### Page excerpt
========================================================================

Lab 3: K-means and PCA

Overview

Imagine you are tasked by the Cleveland Clinic to help them train new doctors to diagnose patients with heart disease. They have been reviewing their past patient histories and started to notice some patterns after narrowing their focus to a few key features of each patient. They also give you some more detailed information about these features in the form of a data dictionary,

Feature	Data Type	Description
age	int	age in years
female	boolean	true if female patient
chest_pain	string	type of chest pain
rest_bps	int	resting systolic blood pressure in mm Hg on admission to the hospital
cholesterol	int	serum cholesterol in mg/dl
high_fasting_blood_sugar	bool	true if > 120 mg/dl
rest_ecg	string	resting electrocardiographic results
maximum_heart_rate	int	maximum heart rate achieved
exercise_angina	bool	exercise induced angina
vessels	int	number of major vessels (0-3) colored by flourosopy, showing they are clogged
heart_disease	bool	doctor’s diagnosis of heart disease

Step 1: Understanding the data

You will be analyzing past patient history in order to understand patterns of heart disease. Create a Jupyter notebook and read the cleveland-testing.csv into a pandas data frame.

Here is the dataset for the lab: cleveland-testing.csv
Display the shape (i.e. rows & columns) and a subset of the data using pandas.

========================================================================

### Material shown
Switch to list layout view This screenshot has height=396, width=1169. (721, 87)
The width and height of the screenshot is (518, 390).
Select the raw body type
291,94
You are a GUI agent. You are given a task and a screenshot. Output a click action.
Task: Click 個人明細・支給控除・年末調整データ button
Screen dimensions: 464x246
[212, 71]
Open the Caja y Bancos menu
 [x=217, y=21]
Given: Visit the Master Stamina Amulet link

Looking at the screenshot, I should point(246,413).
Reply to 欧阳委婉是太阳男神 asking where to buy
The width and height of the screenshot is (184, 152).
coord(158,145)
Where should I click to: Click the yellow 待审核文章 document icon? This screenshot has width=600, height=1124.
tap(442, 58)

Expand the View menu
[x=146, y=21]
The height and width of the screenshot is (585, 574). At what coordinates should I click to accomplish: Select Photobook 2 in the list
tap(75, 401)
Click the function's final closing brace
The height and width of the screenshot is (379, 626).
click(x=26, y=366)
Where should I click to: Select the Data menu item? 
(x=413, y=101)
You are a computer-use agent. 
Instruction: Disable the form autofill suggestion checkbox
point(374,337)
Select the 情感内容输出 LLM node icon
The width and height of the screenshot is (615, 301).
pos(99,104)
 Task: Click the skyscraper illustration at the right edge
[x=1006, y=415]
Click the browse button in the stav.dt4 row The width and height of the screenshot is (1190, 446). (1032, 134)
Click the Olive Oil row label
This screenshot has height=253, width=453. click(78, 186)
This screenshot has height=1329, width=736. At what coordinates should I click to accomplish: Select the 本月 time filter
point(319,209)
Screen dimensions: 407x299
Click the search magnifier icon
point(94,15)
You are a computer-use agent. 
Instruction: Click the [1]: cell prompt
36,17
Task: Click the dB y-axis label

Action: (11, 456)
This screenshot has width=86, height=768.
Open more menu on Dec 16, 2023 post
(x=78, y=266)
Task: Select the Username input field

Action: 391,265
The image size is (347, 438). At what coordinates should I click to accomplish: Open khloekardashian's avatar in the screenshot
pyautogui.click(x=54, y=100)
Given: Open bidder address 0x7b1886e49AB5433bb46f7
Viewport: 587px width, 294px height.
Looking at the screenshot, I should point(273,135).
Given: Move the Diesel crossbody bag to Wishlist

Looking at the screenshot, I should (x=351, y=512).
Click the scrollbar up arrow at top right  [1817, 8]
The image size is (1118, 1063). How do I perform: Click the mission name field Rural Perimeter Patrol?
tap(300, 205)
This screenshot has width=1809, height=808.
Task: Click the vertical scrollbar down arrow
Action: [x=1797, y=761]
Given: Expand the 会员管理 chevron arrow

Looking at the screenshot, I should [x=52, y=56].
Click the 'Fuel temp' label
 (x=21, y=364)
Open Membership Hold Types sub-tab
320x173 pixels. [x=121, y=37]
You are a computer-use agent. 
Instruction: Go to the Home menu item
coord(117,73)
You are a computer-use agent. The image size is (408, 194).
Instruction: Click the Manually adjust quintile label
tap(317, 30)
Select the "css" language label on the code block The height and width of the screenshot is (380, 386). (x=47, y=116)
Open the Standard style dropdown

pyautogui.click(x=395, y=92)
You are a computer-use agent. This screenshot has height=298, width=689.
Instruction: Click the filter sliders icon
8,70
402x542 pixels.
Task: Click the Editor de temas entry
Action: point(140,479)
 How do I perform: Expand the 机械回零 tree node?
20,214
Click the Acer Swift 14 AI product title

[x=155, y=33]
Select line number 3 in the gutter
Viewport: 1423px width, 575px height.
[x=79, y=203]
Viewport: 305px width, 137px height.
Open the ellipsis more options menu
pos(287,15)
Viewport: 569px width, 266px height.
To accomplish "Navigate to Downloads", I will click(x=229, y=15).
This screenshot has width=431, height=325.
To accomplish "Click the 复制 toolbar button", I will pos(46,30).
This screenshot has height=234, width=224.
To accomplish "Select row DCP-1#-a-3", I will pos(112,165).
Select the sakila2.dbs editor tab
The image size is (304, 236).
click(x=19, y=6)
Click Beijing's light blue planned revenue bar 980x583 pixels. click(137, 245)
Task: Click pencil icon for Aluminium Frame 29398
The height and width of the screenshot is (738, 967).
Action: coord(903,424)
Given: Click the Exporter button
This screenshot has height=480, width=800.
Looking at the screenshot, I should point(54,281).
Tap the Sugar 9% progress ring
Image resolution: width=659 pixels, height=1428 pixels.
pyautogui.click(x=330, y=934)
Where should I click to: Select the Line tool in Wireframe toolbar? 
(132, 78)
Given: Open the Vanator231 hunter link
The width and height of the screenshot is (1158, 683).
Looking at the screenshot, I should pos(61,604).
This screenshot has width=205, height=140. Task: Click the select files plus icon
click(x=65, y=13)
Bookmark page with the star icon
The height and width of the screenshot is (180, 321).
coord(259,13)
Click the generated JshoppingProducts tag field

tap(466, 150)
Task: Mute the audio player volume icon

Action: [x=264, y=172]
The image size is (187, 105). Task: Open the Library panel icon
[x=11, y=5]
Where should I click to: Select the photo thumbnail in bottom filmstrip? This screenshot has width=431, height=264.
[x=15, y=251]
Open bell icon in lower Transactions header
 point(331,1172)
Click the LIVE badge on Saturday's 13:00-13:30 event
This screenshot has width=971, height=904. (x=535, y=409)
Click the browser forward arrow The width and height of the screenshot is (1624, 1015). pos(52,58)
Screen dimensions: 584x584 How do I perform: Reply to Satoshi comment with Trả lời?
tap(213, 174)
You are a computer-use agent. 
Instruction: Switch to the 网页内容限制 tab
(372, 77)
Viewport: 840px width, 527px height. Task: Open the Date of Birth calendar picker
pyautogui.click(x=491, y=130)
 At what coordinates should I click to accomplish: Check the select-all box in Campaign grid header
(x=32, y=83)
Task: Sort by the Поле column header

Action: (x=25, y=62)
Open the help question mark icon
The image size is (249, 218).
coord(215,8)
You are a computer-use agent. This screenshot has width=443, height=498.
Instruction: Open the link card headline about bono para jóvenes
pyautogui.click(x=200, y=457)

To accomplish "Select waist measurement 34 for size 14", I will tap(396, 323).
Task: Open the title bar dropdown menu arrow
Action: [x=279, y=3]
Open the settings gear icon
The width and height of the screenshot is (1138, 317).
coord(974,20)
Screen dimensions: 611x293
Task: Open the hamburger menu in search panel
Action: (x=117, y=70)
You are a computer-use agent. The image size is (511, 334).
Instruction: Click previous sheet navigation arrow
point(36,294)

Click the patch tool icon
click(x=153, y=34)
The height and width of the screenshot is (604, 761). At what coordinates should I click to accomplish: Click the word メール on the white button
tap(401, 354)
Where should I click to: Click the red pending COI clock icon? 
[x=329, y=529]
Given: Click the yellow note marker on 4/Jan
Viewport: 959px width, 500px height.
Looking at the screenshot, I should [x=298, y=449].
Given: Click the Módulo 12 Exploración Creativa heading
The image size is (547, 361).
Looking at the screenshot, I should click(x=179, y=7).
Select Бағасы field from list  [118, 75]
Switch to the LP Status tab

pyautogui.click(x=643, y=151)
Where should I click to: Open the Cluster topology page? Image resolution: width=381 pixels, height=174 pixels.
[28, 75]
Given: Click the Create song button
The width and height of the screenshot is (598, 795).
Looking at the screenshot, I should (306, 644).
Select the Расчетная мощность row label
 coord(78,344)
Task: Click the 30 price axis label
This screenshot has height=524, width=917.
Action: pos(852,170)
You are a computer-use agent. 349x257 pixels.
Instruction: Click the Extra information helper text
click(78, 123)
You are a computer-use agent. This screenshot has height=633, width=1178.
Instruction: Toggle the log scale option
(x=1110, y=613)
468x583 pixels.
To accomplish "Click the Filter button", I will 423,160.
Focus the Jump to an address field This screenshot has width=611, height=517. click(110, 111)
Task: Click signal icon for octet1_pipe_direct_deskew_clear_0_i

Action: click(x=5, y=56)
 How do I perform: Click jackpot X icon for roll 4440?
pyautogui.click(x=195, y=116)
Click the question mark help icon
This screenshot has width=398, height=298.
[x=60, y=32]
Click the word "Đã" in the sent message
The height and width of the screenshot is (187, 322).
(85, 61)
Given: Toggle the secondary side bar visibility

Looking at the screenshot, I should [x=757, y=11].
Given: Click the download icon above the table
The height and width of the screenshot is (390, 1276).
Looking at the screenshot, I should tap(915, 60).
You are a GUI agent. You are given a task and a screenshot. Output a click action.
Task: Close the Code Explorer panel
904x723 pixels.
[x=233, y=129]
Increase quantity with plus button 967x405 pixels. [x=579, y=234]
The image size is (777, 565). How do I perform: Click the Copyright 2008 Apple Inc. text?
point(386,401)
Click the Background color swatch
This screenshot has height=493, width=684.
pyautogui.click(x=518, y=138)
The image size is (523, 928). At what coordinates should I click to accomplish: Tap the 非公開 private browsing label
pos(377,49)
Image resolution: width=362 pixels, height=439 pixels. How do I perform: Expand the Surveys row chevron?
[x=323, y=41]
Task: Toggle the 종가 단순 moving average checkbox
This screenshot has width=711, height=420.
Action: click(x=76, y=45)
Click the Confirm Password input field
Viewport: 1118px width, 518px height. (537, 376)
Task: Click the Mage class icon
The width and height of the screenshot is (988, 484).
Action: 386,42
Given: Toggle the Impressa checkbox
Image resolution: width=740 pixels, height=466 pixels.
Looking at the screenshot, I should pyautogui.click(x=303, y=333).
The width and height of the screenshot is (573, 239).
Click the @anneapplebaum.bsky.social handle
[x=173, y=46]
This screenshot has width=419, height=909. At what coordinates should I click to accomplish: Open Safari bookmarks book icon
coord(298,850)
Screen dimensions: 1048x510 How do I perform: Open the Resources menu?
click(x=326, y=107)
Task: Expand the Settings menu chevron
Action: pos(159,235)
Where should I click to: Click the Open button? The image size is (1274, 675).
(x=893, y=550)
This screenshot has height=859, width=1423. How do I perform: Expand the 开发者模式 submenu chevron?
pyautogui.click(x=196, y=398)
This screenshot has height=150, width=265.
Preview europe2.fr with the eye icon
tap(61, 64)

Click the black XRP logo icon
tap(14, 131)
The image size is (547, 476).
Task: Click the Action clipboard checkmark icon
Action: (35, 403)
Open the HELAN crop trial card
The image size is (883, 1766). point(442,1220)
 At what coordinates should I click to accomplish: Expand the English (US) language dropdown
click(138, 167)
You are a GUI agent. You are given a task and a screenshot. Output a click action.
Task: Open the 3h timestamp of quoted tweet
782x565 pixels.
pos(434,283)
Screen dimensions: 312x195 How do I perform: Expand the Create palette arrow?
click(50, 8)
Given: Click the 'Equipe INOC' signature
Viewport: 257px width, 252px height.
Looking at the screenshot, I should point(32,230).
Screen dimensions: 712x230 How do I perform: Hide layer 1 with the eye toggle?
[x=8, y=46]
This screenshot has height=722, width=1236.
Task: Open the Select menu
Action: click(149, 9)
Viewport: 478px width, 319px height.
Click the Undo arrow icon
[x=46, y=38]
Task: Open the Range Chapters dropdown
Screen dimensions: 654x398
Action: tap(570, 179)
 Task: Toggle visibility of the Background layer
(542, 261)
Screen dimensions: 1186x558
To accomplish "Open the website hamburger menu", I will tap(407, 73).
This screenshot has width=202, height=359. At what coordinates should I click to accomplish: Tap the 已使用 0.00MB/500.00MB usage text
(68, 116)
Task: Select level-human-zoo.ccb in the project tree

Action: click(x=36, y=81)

========================================================================

### Your task
Could you pick up the K-means and PCA lab handout after its last sentence and write what comes next?

### Exercise result
Display .dtypes and confirm these match with the provided data dictionary.
.describe() the dataset to understand the quality of numerical columns

Step 1.1: Categorical analysis

Display .value_counts() for chest_pain, rest_ecg, and heart_disease.
Construct three pairwise plots that color these three categorical features against the five numerical features.

Discuss any patterns or other interesting traits you notice from your numerical and categorical analysis.

Step 2: K-Means

Run K-Means using the five numerical features as input. Make sure to drop any NaN values in these features (garbage in, garbage out) and also remember to scale your features in order to avoid overfitting. Store two new columns to your original data frame,

cluster - this should be 0 or 1 and is the resulting labels from running K-Means.
prediction - transformed 0s and 1s into True/False values that align with the ground truth heart_disease column.

Step 3: Confusion matrix

Produce a confusion matrix (2x2) and associated heatmap that compares ground truth values (i.e. heart_disease) against predicted values. Discuss the outcome of running K-Means on this dataset and explain this in terms of four categories:

True Positives - These patients have heart disease and were predicted correctly
False Positives - These patients do not have heart disease and were predicted incorrectly
True Negatives - These patients do not have heart disease and were predicted correctly
False Negatives - These patients have heart disease and were predicted incorrectly

Step 4: Principal component analysis

Use PCA to find the first two principal components. The variance of each component explains its “importance” in the decomposition. By running pca = PCA(n_components=2).fit(x), you can get back the variance of each component from pca.explained_variance_. You can then run pca.transform(x) to rotate your input features into PCA-1/PCA-2 space.

Produce a bar chart that plots the components (PCA-1, PCA-2) against their explained variance.
Produce a scatter plot of the PCA rotated heart disease data colored by cluster (i.e. K-Means resulting labels).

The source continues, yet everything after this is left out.